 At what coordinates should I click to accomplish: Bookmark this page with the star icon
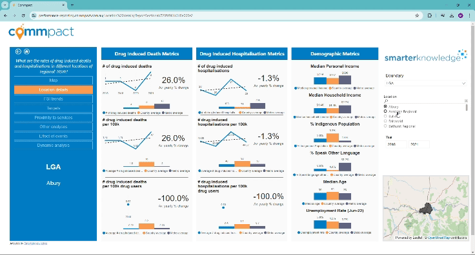(417, 15)

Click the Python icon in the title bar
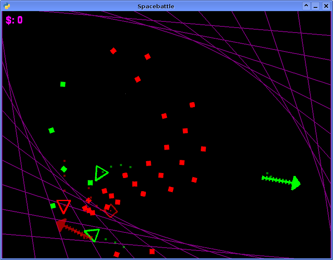point(7,6)
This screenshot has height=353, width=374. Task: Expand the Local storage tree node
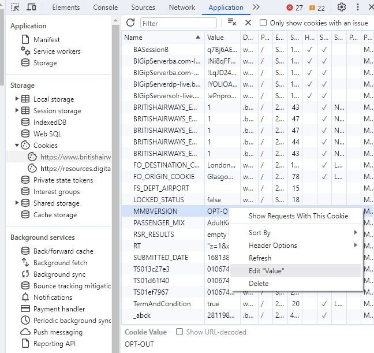17,99
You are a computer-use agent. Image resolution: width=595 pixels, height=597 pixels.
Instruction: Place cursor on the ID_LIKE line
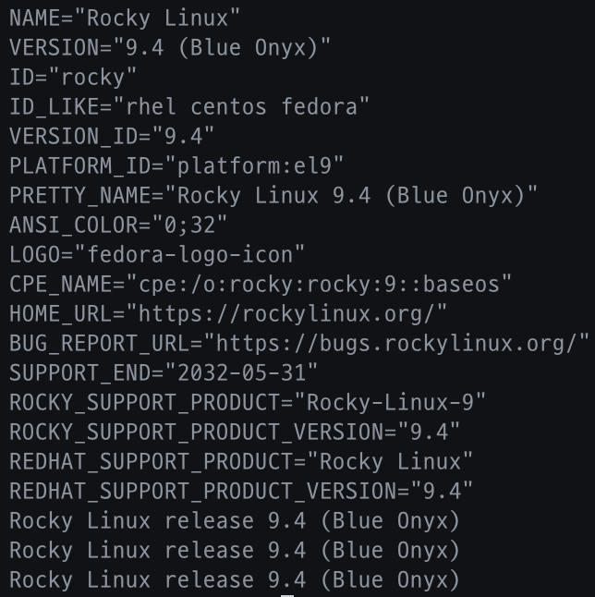[x=188, y=106]
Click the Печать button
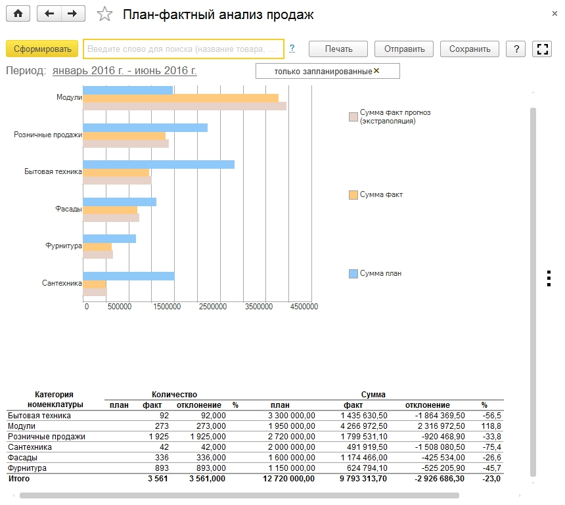Viewport: 565px width, 505px height. click(x=338, y=49)
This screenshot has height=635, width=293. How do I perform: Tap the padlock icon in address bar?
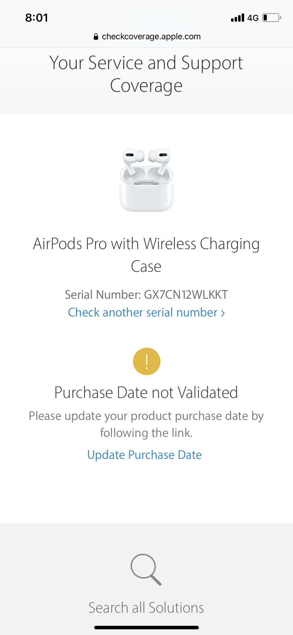pyautogui.click(x=96, y=36)
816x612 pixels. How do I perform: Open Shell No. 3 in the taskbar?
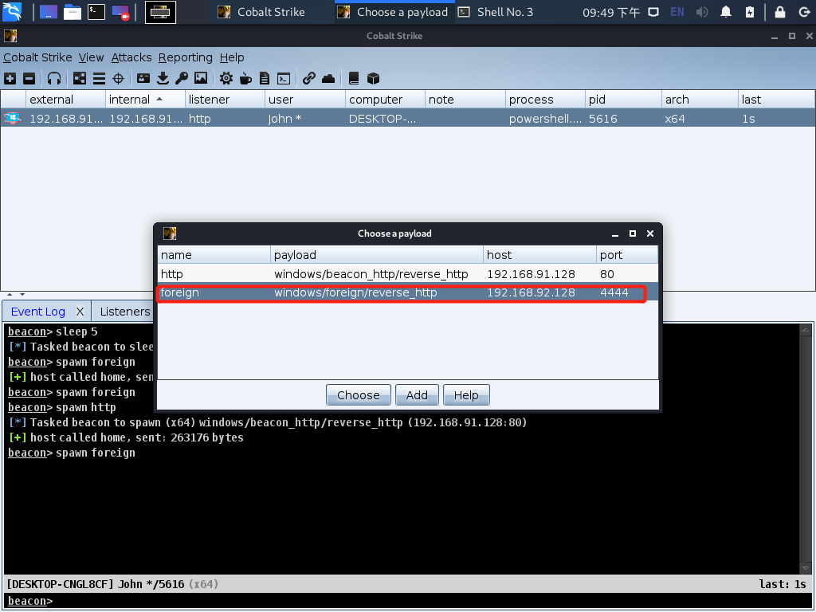point(504,12)
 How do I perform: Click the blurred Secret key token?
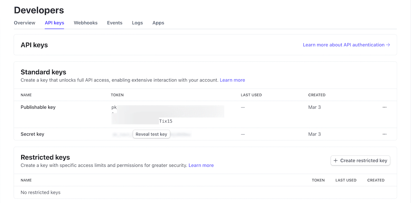coord(180,134)
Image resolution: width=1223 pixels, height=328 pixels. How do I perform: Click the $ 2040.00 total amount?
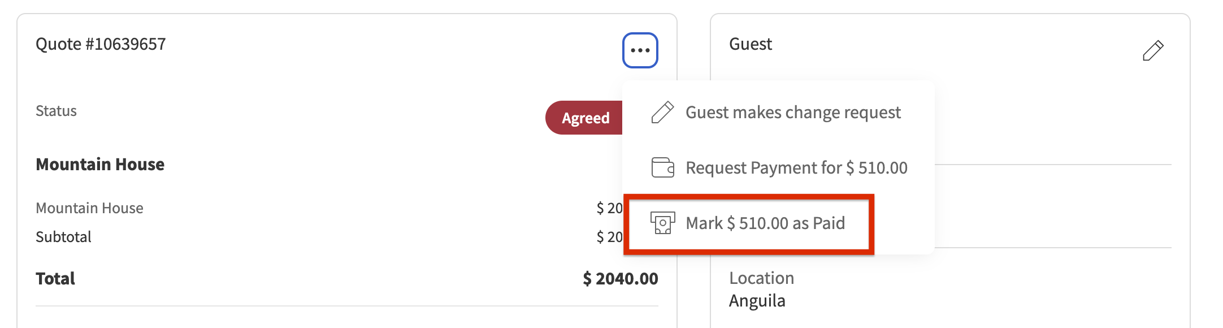coord(620,279)
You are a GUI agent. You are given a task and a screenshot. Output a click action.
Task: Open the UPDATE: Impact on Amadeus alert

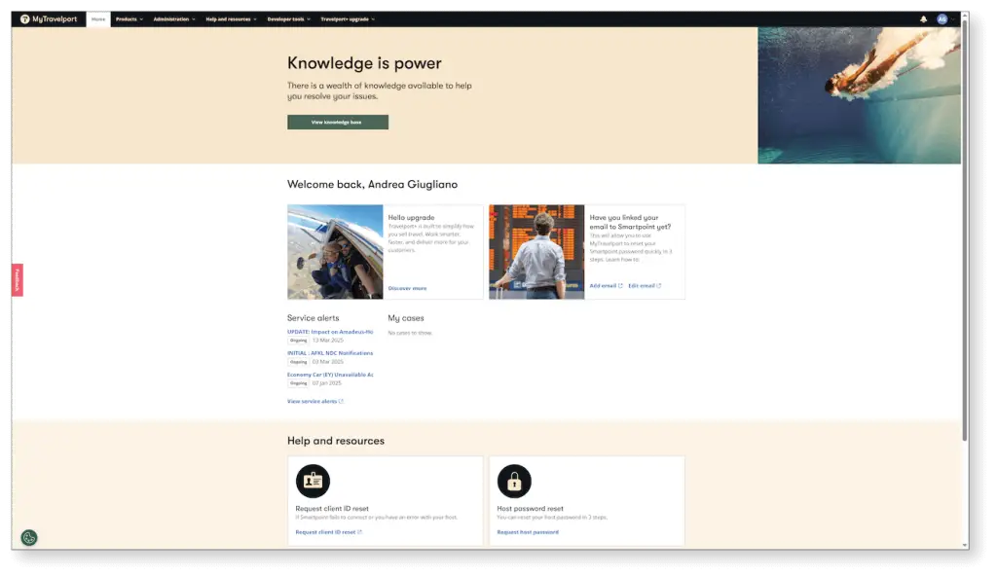click(330, 332)
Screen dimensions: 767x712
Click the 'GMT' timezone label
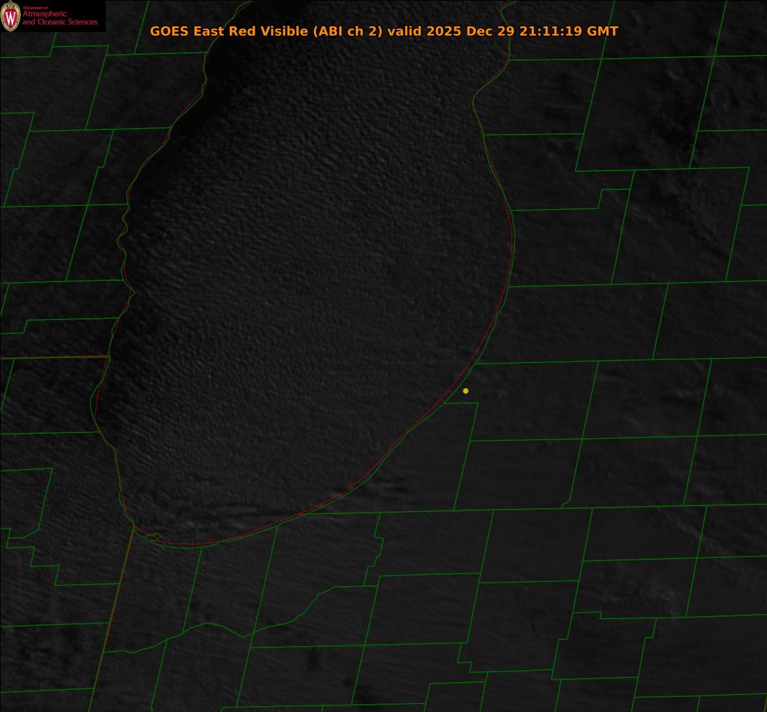602,31
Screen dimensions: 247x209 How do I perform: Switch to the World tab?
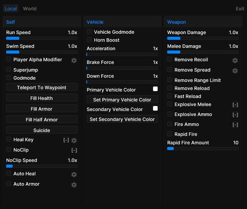pos(30,9)
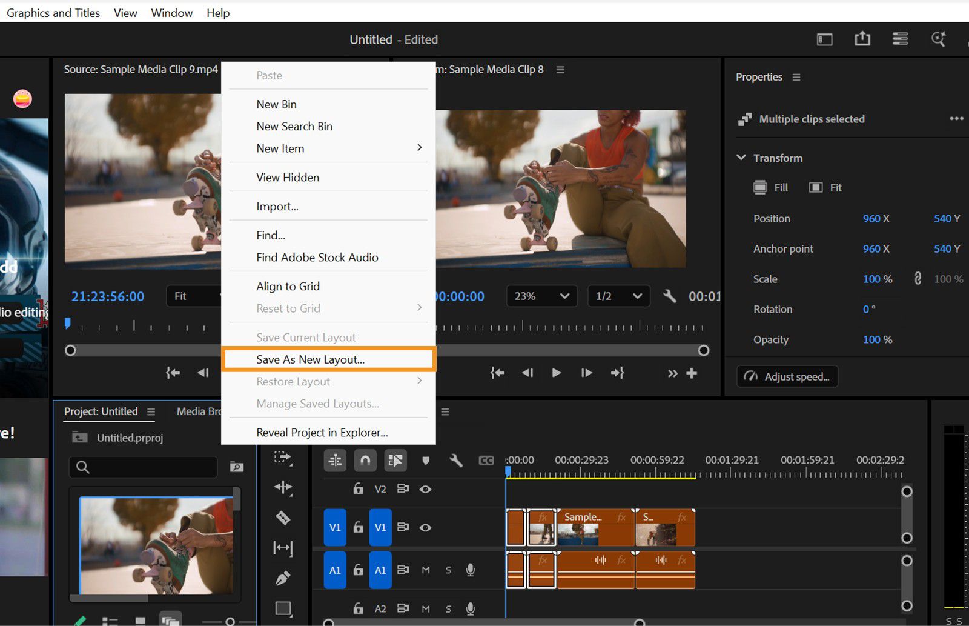Mute the A1 audio track

(426, 570)
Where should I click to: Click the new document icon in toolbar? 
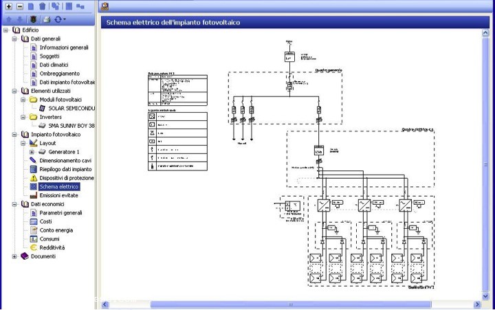tap(31, 6)
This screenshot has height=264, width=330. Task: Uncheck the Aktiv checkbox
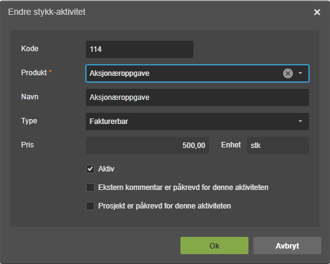pos(90,169)
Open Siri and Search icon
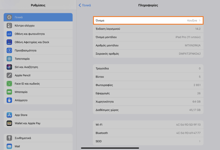This screenshot has width=220, height=150. tap(9, 67)
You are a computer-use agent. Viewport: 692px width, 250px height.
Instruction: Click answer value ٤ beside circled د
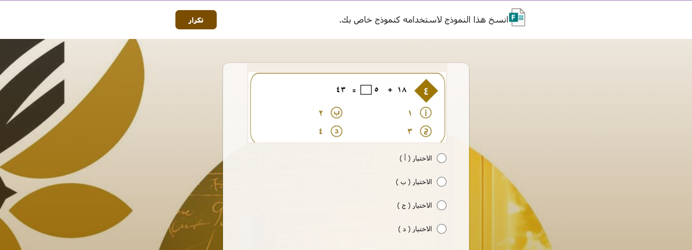click(321, 131)
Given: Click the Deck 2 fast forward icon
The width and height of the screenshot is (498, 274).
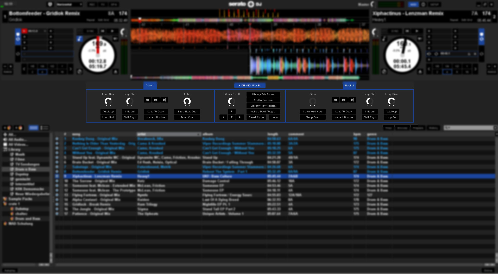Looking at the screenshot, I should pos(344,100).
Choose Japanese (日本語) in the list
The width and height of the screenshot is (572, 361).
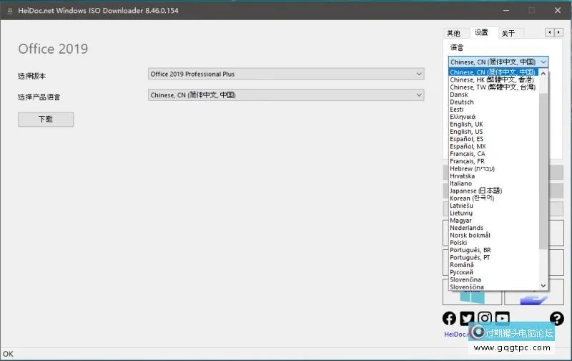(x=475, y=191)
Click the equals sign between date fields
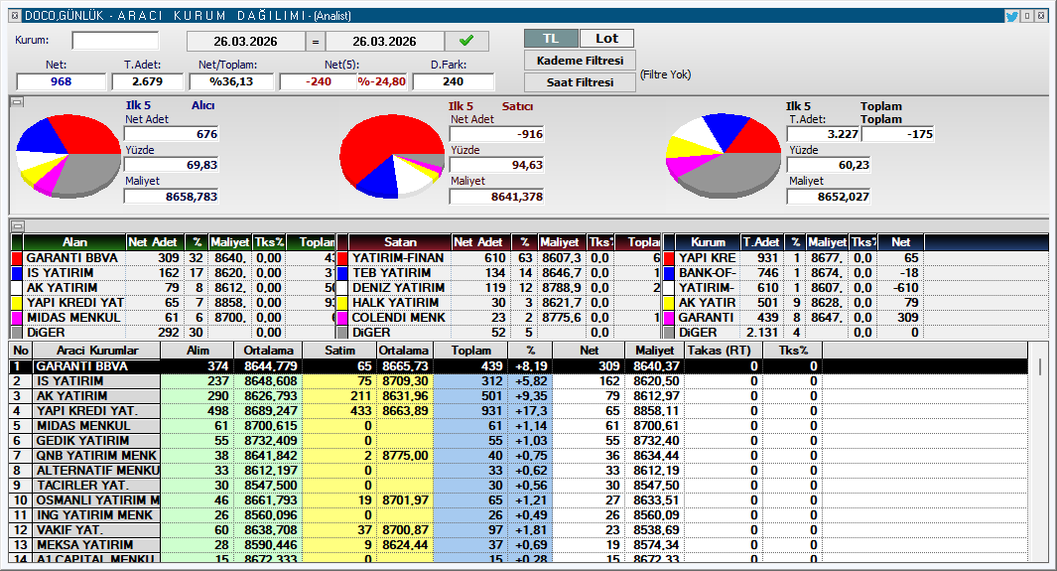 [315, 42]
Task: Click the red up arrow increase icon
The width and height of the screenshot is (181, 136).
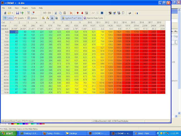Action: [x=78, y=13]
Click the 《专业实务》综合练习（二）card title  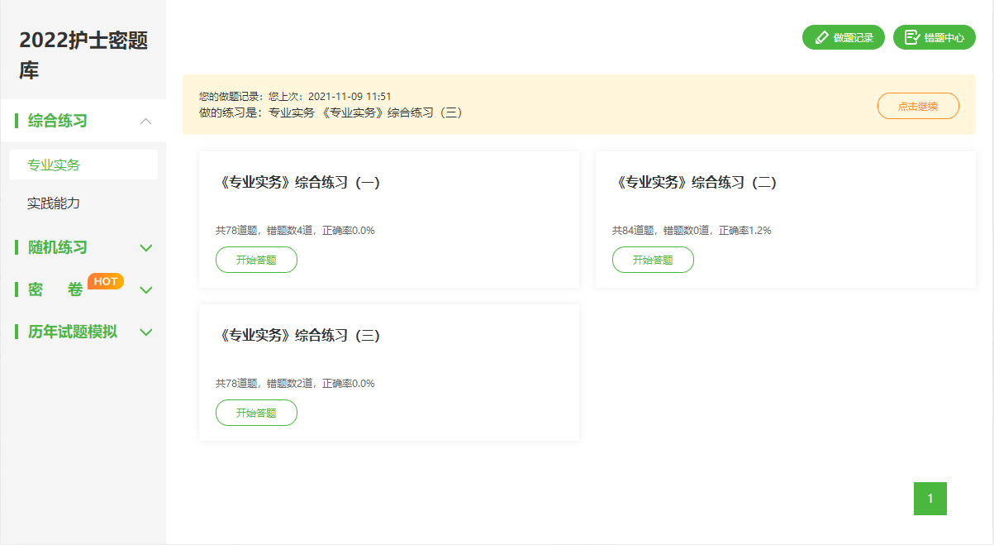(697, 183)
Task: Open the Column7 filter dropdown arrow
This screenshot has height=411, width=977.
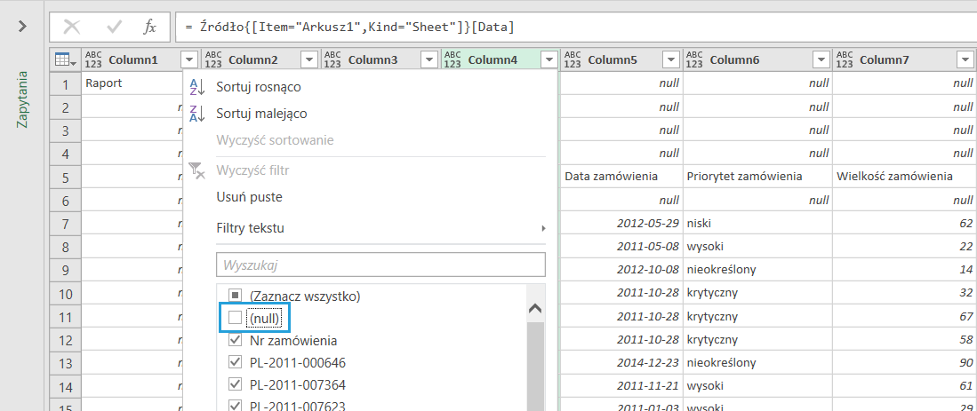Action: [965, 59]
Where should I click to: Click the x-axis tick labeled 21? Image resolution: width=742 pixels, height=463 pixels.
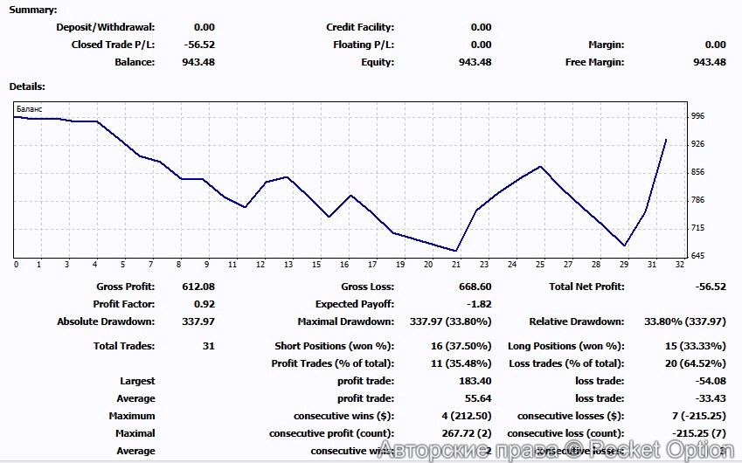[455, 264]
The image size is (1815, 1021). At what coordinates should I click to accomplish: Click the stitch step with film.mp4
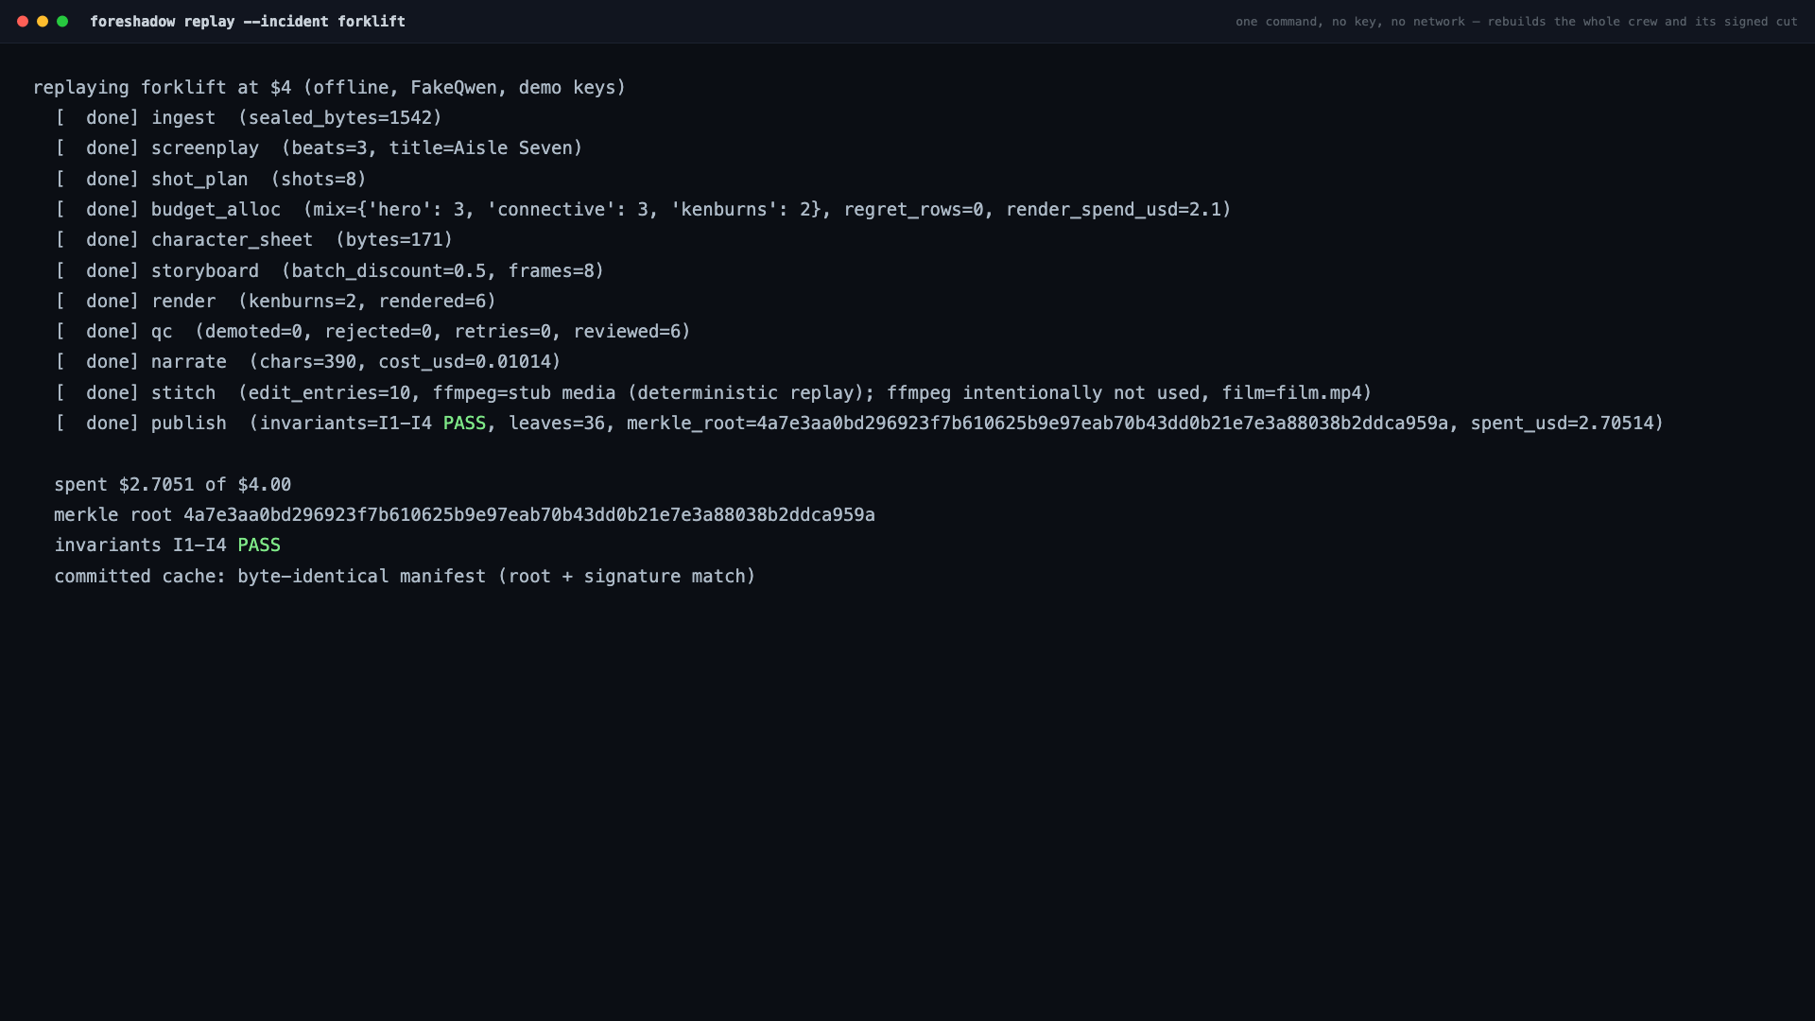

------------------------------------------------------------

▶ _Directions_
For this exercise, transcribe exactly the part of the records above that opens with the line containing "This screenshot has height=264, width=330." and closes with the one containing "Choose Japanese (日本語) in the list". Pictures are not part of the copy.

▶ _Result of the task_
This screenshot has height=264, width=330. Task: Uncheck the Aktiv checkbox
pos(90,169)
Open Siri and Search icon
This screenshot has width=220, height=150. tap(9, 67)
You are a computer-use agent. Viewport: 692px width, 250px height.
Instruction: Click answer value ٤ beside circled د
click(321, 131)
Given: Click the Deck 2 fast forward icon
The width and height of the screenshot is (498, 274).
Looking at the screenshot, I should pos(344,100).
Choose Japanese (日本語) in the list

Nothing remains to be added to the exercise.